Dans un mouvement qui combine diplomatie de haut niveau et stratégie de sécurité nationale ferme, le président Rodrigo Chaves Robles a confirmé que le président salvadorien Nayib Bukele se rendra au Costa Rica la semaine prochaine pour superviser l’avancement du nouveau centre pénitentiaire de haute sécurité du pays.
La visite, prévue pour la deuxième semaine de janvier 2026, porte sur le développement du Centre de Haute Contention contre le Crime Organisé (CACCO).
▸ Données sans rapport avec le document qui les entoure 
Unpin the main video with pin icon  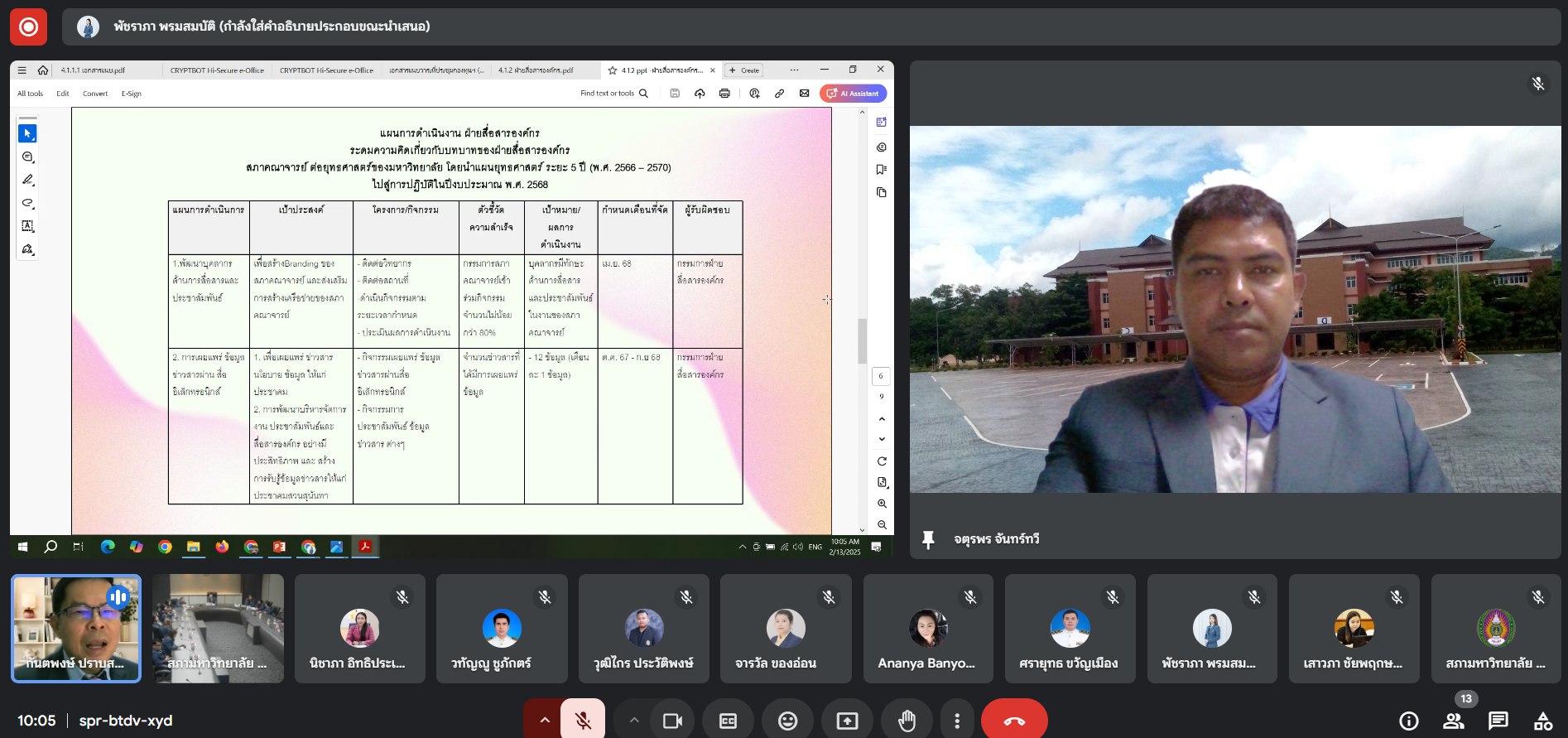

Situé au sein du complexe pénitentiaire de La Reforma, à Alajuela, l’établissement est ouvertement inspiré du « CECOT » (Centre de Confinement du Terrorisme) du Salvador, pierre angulaire de l’influence régionale de Bukele en matière de sécurité.
Un modèle pour la sécurité régionale
Selon des déclarations officielles du gouvernement, le président Bukele arrivera à titre de « consultation et inspection technique ». Le projet, d’une valeur de 35 millions de dollars, prévoit d’héberger environ 5 100 détenus répartis dans cinq modules de haute sécurité.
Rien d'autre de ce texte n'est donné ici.